Behind the Doors: The First Days at the Assessment Centre
Behind the Doors: The First Days at the Assessment Centre

Walking through locked doors, waiting rooms and paperwork, this is what a psychiatric assessment centre really looks like for a mum.
Content warning: This post talks about self-harm and suicidal thoughts. If you’re in immediate danger, call 999. In the UK, Samaritans are on 116 123.
Last week, Sydni was admitted to a psychiatric assessment centre. It’s not somewhere you ever imagine taking your child, and it’s not the kind of story I thought I’d be writing, but this is where we ended up.
Getting her there was brutal. She didn’t want to go. She said more than once that she’d rather die than walk through those doors. If she hadn’t gone in voluntarily, they would have sectioned her. That word alone made my stomach turn. In the end, after hours of persuasion, she agreed. It wasn’t relief or victory, just the least worst option.
The process
You buzz to get in and sit in a waiting room. It’s usually empty, but the surrounding rooms often aren’t; they’re full of people brought in by the police. Then you wait for the team to come and collect your child. They take them through another locked door and check all their belongings.
We also had to fight again for her to have an ensuite. With her health needs and the trauma she carries, sharing isn’t an option. But it always feels like you’re battling for the basics, which is exhausting when you’re already broken.
The staff
The team of which includes a mix: a consultant psychiatrist, mental health nurses, healthcare assistants, and activity coordinators. Oddly, no psychologist, God Knows Why Not!!! The staff are decent, human, stretched thin, and often tired. They want to help, but you have to keep speaking up or your child’s needs get lost in the noise.

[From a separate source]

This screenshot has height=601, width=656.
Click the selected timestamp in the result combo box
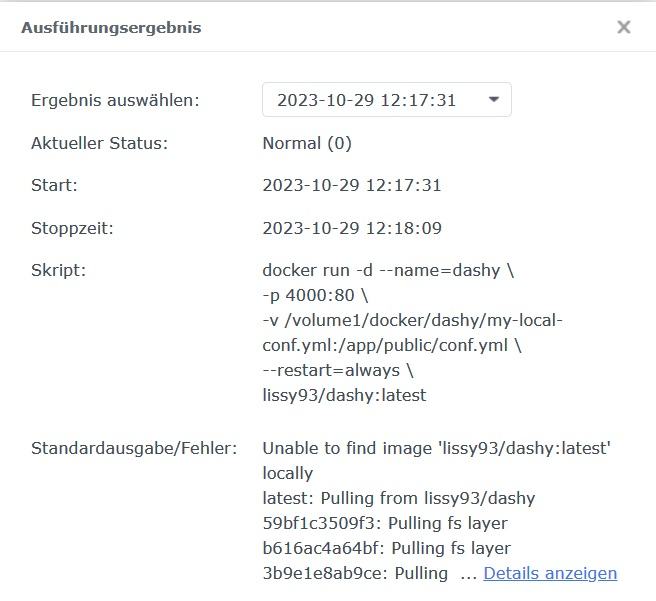(366, 100)
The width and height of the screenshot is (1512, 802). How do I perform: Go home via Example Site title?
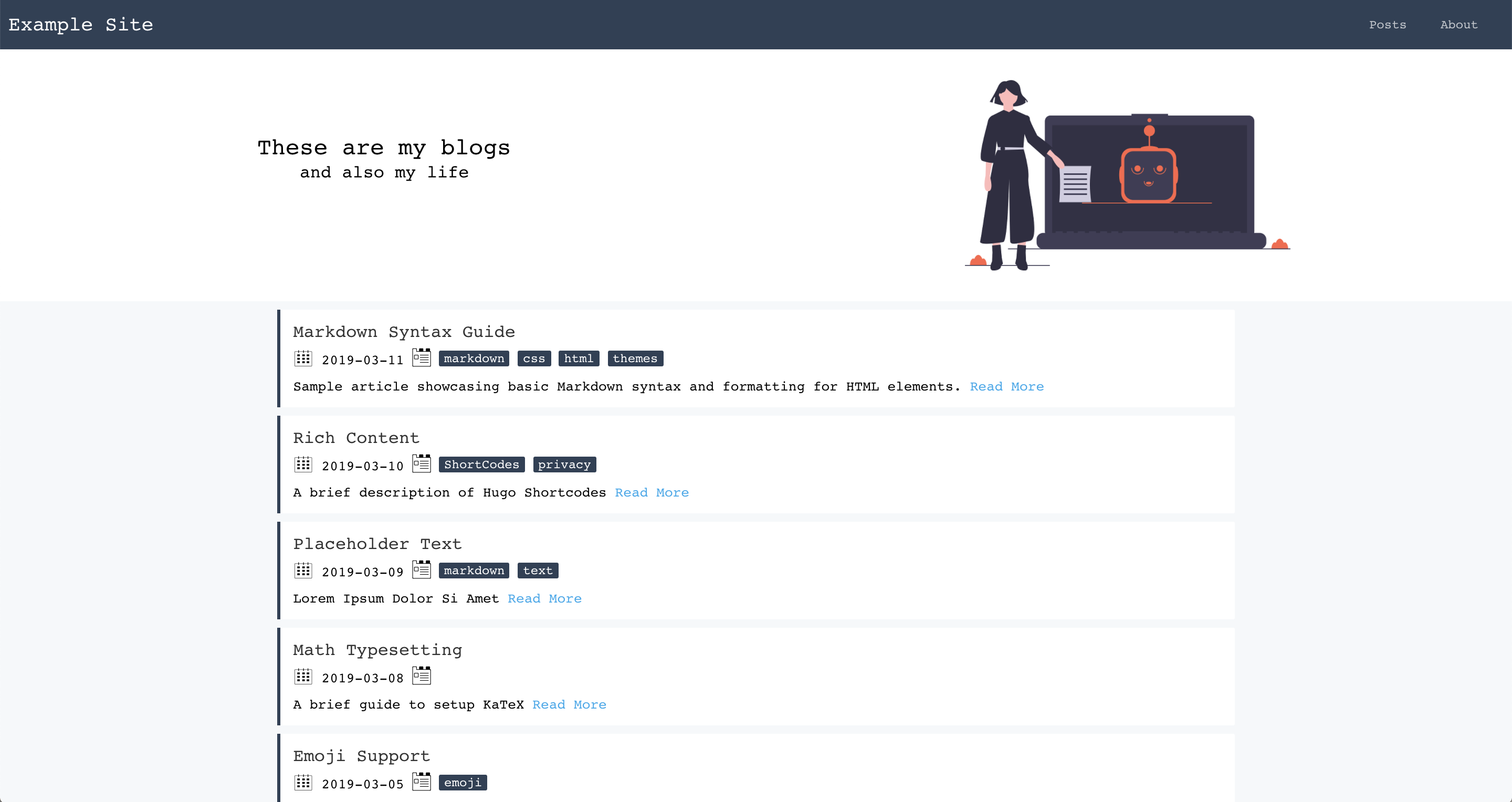point(81,25)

What you actually have to bring
They don’t provide much, so you pack like you’re kitting out a little survival kit. We take blankets, soft things, and especially activities. Sydni loves crafts, diamond art, colouring, wordsearches and when she’s in crisis, those things are sometimes the only way she can stay calm. She doesn’t just need them, she needs them. Without something to do, the nights stretch on and the distress ramps up.
Nights
Nights are the worst. That’s when she gets the most distressed. Her self-harm is always bad, but when she uses her own hands it’s horrific. Scratching until the skin comes off. You feel helpless, sitting at home, knowing the ward staff are doing their best but that the urge doesn’t just go away because she’s behind a locked door.
Small things that matter
None of this is easy. But a few things made the first days just about manageable:
Showing up, even when I couldn’t fix it.
Arguing for her needs, like the ensuite.
Making sure she had the right activities with her.
Finding small “normal” things for myself on the outside, a shower, a dog walk, one trusted friend to text.
The wins were tiny: she stayed in the building, she accepted a snack, she sat with other inpatients and coloured. They sound like nothing, but in that setting they mean everything.
This is the reality, not the neat version, but the one that parents like me live.
It’s raw, it’s relentless, and it’s a constant balance between holding on and falling apart.